Data supplied:

◇ ◇ ◇ ◇

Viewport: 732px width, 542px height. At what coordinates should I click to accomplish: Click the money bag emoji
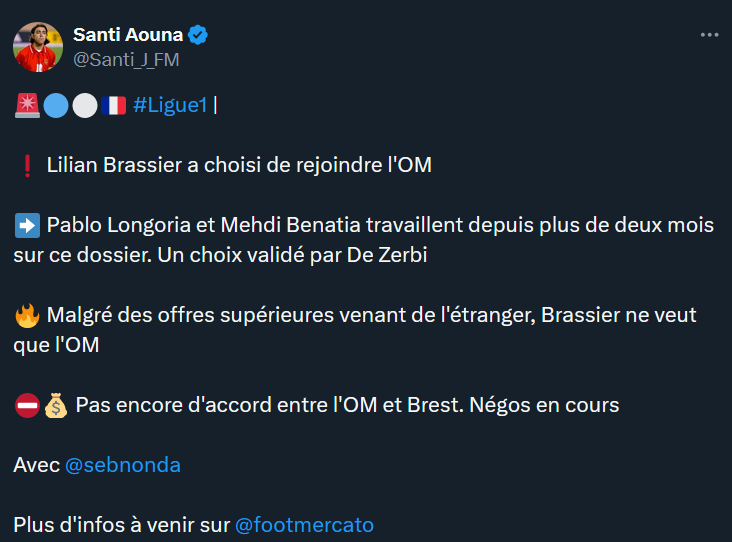click(56, 405)
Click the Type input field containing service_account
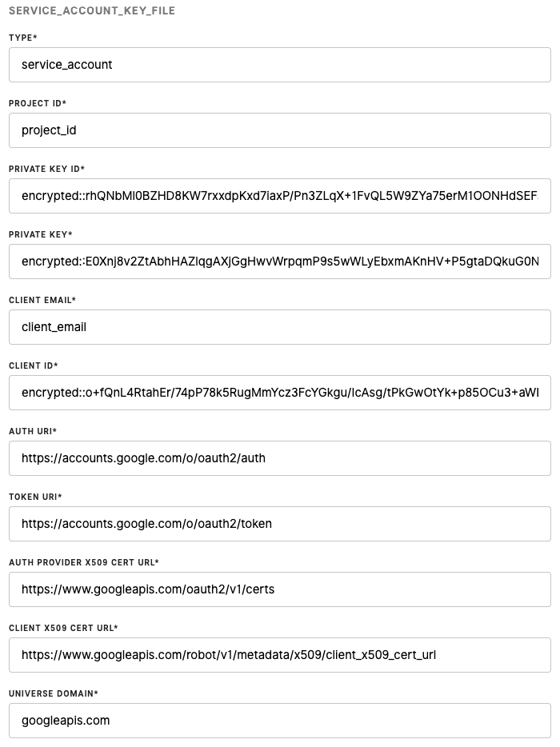Image resolution: width=560 pixels, height=747 pixels. pos(280,65)
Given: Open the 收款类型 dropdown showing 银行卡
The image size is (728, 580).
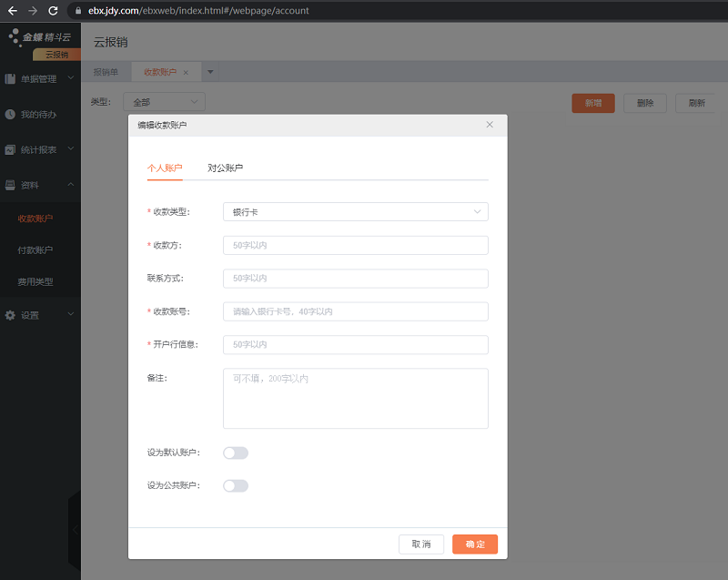Looking at the screenshot, I should point(355,212).
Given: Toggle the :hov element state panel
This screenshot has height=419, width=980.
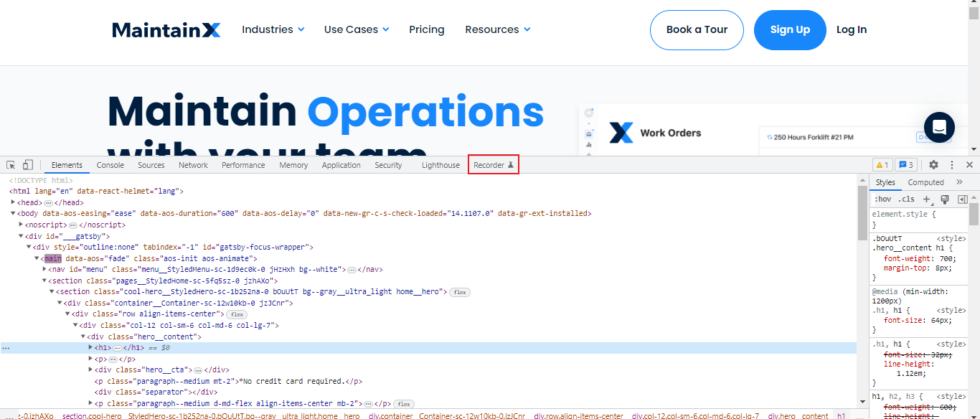Looking at the screenshot, I should pos(882,199).
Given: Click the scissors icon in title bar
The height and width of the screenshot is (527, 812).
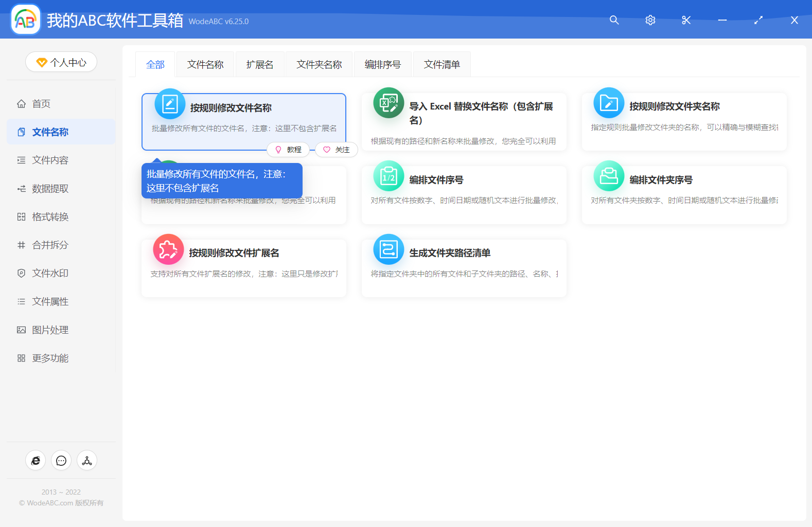Looking at the screenshot, I should click(686, 20).
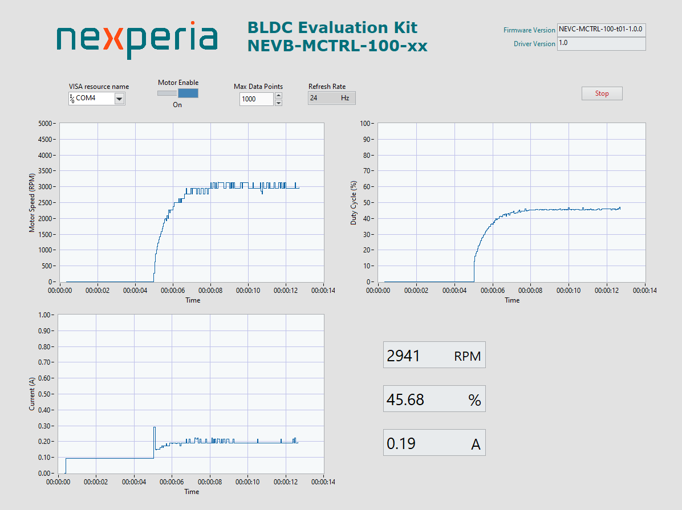Viewport: 682px width, 510px height.
Task: Click the 45.68 % duty cycle readout
Action: (434, 399)
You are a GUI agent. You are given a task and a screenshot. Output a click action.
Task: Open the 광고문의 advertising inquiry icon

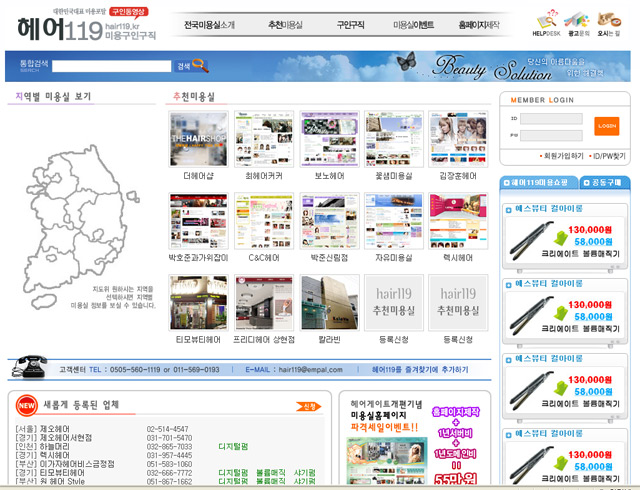click(x=577, y=22)
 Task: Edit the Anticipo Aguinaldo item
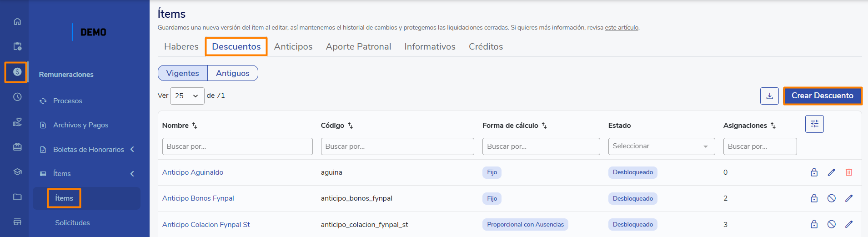[x=831, y=172]
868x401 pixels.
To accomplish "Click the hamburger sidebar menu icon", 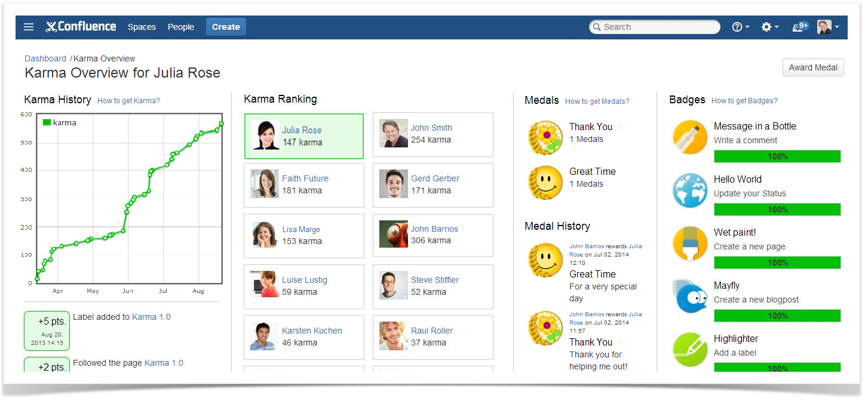I will click(29, 27).
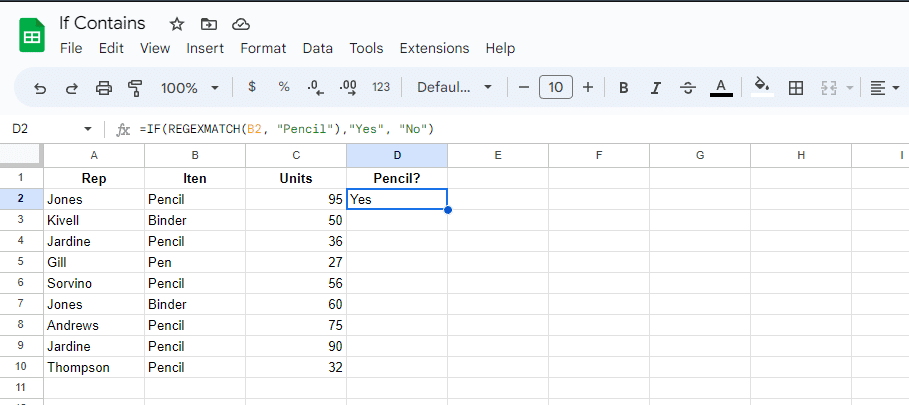Check the cloud document status icon
The width and height of the screenshot is (909, 405).
240,24
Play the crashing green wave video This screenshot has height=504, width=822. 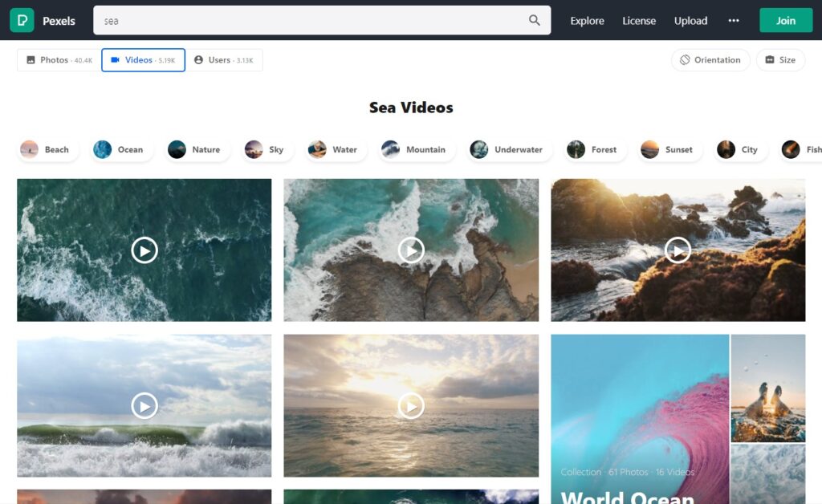[x=144, y=406]
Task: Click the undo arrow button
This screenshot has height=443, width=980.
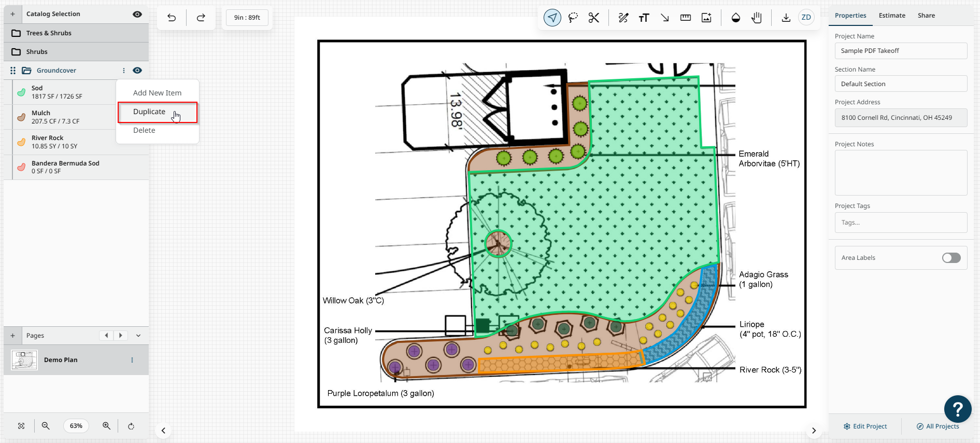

◇ ◇ ◇ ◇

Work order:
The required answer is an exact, picture-free copy of the lines from the opening of the listing above through the line with "Given: Click the scissors icon in title bar".

Solution to the problem:
Viewport: 732px width, 542px height. At what coordinates should I click to accomplish: Click the money bag emoji
click(56, 405)
Click the Type input field containing service_account
Image resolution: width=560 pixels, height=747 pixels. pos(280,65)
Given: Open the 收款类型 dropdown showing 银行卡
The image size is (728, 580).
Looking at the screenshot, I should point(355,212).
Given: Toggle the :hov element state panel
This screenshot has height=419, width=980.
Looking at the screenshot, I should pos(882,199).
Given: Click the scissors icon in title bar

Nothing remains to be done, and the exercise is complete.